A ré contestou, defendendo-se por impugnação e concluindo por pedir a sua absolvição de todos os pedidos.
As autoras ofereceram réplica (fls. 295-310).
2. No despacho saneador, a 14.07.2000, julgou-se o tribunal incompetente em razão da matéria para conhecer da presente acção e, em consequência, absolveu-se a ré da instância (fls. 340).
Interpuseram as autoras recurso de agravo, a que o Tribunal da Relação de Lisboa, embora "por razões totalmente distintas das expostas pelo tribunal de 1ª instância", negou provimento, decidindo:
- julgar incompetente em razão da matéria o tribunal cível de Lisboa para conhecimento da presente acção;
- julgar competente o tribunal de comércio para dela conhecer (acórdão de 10.05.2001 - fls. 385).

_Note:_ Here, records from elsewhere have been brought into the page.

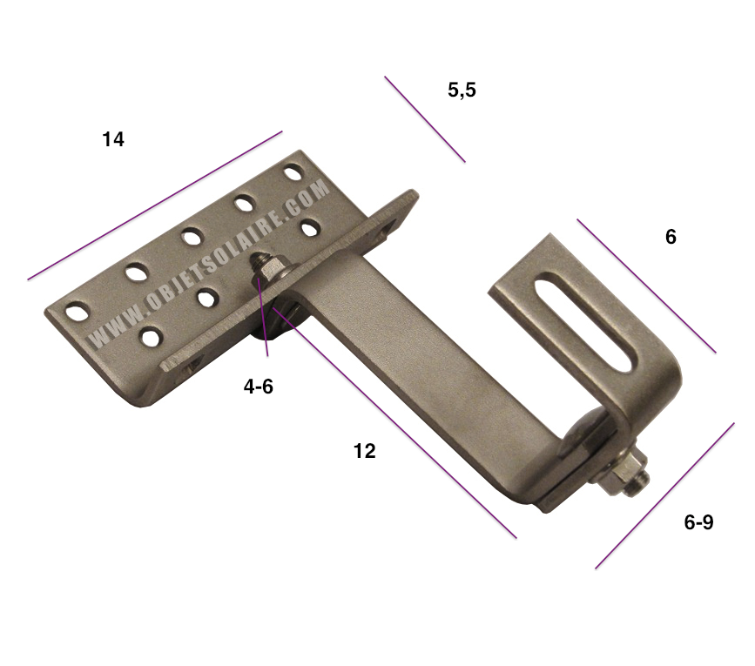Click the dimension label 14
pos(113,139)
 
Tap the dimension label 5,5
pos(462,89)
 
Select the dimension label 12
pos(364,451)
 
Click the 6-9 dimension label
pos(698,522)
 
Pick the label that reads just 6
pos(671,237)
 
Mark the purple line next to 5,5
pos(425,119)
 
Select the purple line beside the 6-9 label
pos(664,496)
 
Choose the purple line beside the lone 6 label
pos(646,286)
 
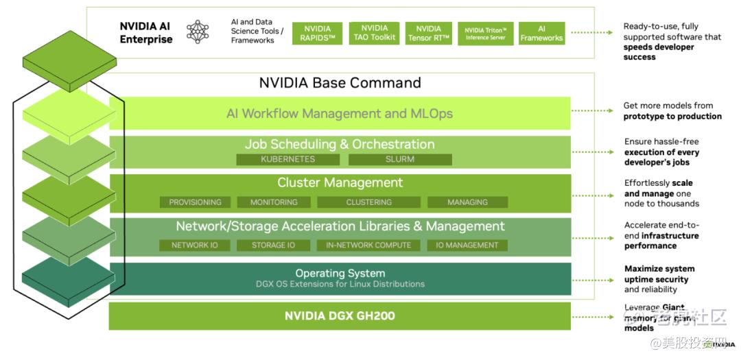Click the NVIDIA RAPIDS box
tap(318, 34)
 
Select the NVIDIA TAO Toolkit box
tap(374, 33)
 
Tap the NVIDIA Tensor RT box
tap(429, 33)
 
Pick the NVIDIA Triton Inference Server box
tap(485, 34)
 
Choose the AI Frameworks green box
tap(541, 34)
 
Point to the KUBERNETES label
tap(287, 159)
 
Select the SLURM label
tap(399, 159)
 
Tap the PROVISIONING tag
tap(195, 202)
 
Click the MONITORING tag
tap(274, 202)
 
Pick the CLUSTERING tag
tap(368, 202)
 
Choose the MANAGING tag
tap(467, 202)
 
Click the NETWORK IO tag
tap(195, 245)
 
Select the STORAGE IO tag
tap(273, 245)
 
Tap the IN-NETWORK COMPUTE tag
tap(368, 245)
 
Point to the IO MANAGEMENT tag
tap(467, 245)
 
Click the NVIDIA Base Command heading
tap(340, 83)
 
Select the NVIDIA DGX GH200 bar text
tap(340, 316)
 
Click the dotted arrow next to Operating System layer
tap(593, 280)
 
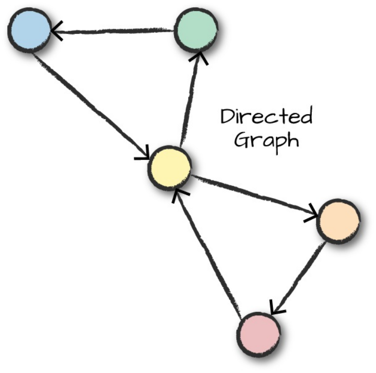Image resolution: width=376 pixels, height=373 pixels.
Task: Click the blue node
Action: [x=29, y=30]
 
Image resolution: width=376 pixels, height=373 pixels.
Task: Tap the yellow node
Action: [x=170, y=167]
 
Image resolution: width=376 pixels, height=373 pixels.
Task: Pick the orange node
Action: [x=339, y=220]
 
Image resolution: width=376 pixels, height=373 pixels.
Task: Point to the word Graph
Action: [x=266, y=139]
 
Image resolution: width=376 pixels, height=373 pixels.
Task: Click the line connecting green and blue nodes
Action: [x=113, y=32]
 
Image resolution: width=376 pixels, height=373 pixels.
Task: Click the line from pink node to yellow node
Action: [x=208, y=252]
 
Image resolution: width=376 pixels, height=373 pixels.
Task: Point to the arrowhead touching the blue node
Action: [x=57, y=33]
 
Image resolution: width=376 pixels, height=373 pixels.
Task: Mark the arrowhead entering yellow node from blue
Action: [x=143, y=153]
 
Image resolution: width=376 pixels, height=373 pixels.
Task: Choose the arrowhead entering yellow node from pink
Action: [x=178, y=193]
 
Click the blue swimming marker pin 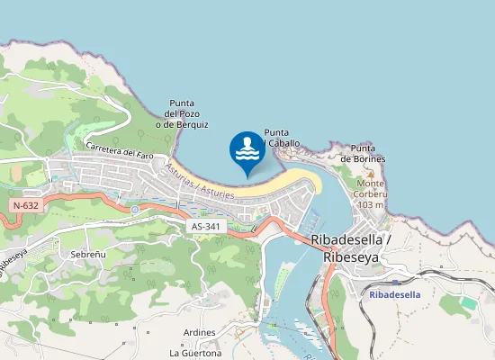coord(248,151)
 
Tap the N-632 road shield coord(25,206)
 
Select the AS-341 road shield coord(205,227)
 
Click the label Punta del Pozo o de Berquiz coord(182,113)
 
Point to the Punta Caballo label coord(282,138)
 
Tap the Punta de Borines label coord(363,153)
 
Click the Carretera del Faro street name coord(120,150)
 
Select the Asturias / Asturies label coord(200,181)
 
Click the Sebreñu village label coord(88,255)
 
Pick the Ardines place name coord(199,332)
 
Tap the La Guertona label coord(195,353)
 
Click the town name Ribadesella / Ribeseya coord(350,248)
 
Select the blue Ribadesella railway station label coord(395,294)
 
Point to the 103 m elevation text coord(371,204)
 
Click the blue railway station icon coord(395,282)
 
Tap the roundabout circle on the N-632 coord(135,210)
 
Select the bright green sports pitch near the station coord(469,303)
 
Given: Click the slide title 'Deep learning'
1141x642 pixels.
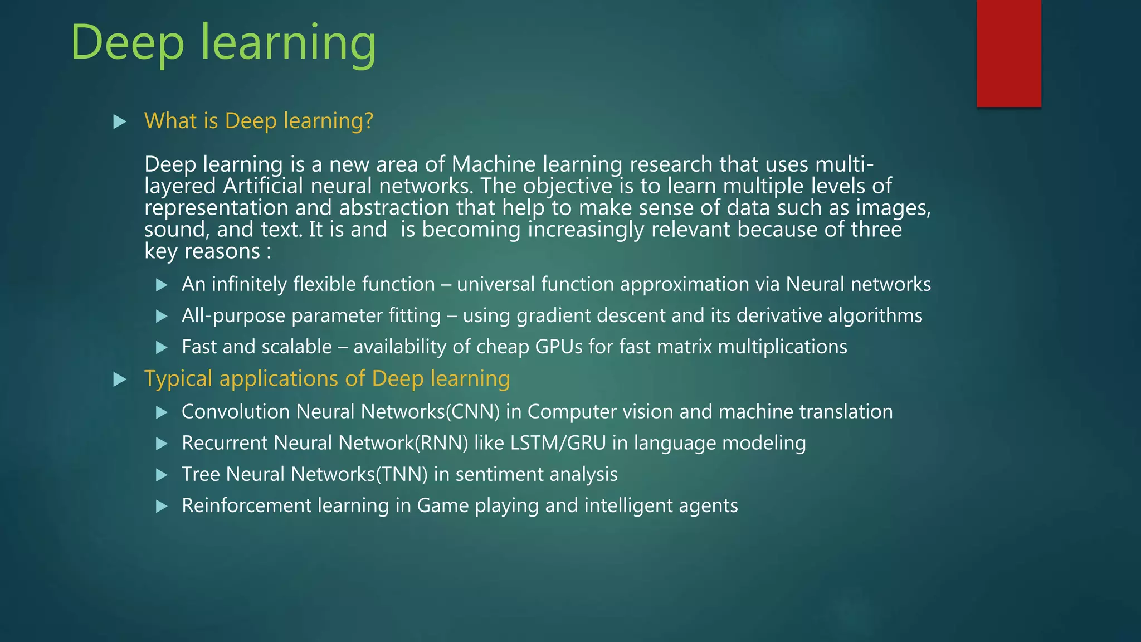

3. Continuando inconformadas, interpuseram recurso de agravo para este Supremo Tribunal, oferecendo alegações de que extraíram as seguintes conclusões:
"1ª A consequência retirada pelo Tribunal da Relação de Lisboa quanto à incompetência do Tribunal Cível de Lisboa não implicava, como sucedeu, a absolvição da Ré da Instância;
2ª Tendo a acção intentada pelas ora Agravantes dado entrada no Tribunal Cível de Lisboa em 9 de Setembro de 1999 e, ao abrigo do disposto no artigo 72º, nº 4, do Decreto-Lei nº 186-A, de 31 de Maio (que regulamentou a referida Lei nº 3/99, de 13 de Janeiro), só em 15 de Setembro de 1999 entraram em funcionamento os Tribunais de Comércio para a efectivação da sua competência, designadamente, em matérias relativas a direitos de Propriedade Industrial, verifica-se que houve um erro na distribuição;
3ª A acção devia ter sido distribuída ao Tribunal de Comércio de Lisboa, por efeito da aplicação, nesse momento da distribuição, do artigo 72º, nº 4, do Decreto-Lei nº 186-A, de 31 de Maio ;
4ª Tal como refere o douto Acórdão do Tribunal da Relação de Lisboa, proferido no Processo nº 2526/00- 8ª Secção "tendo (o recurso de marca) sido distribuído pelos Juízos Cíveis (da Comarca de Lisboa), ocorreu erro de distribuição e não excepção de incompetência em razão da matéria, pelo que não deve o recurso ser indeferido liminarmente, mas deve ser mandado remeter ao referido Tribunal de Comércio, nos termos do artigo 210º, nº 1, do CPC";
5ª No caso sub judice, onde ocorreram, precisamente, factos como os atrás referidos, também a acção judicial intentada pelas Agravantes foi incorrectamente distribuída ao 13° Juízo Cível da Comarca de Lisboa (actual 13ª Vara Cível);
6ª O douto Acórdão recorrido, ao julgar procedente a excepção da incompetência material desse Tribunal, absolvendo a Ré da instância, acaba por não ter em consideração que, tendo havido erro na distribuição, a acção deveria ter sido distribuída ao Tribunal de Comércio de Lisboa;
7ª Salvo o devido respeito, o douto Acórdão recorrido não verificou que existiu uma irregularidade na distribuição da acção judicial em causa o que permitiria, ao abrigo do disposto no nº 1 do artigo 210º do C.P.C., a remessa dos autos ao Tribunal de Comércio de Lisboa para a competente distribuição e o seu consequente prosseguimento;
8ª O vício da irregularidade na distribuição pode ser oficiosamente suprido (1) pelo Tribunal, conforme consta, expressamente, da previsão do nº 1 do artigo 210º do C.PC;
9ª Tendo havido erro na distribuição e existindo a possibilidade legal, através da competente distribuição, do prosseguimento dos autos no Tribunal competente, entendem as ora Agravantes que os mesmos devem ser remetidos ao Tribunal de Comércio de Lisboa para esse efeito".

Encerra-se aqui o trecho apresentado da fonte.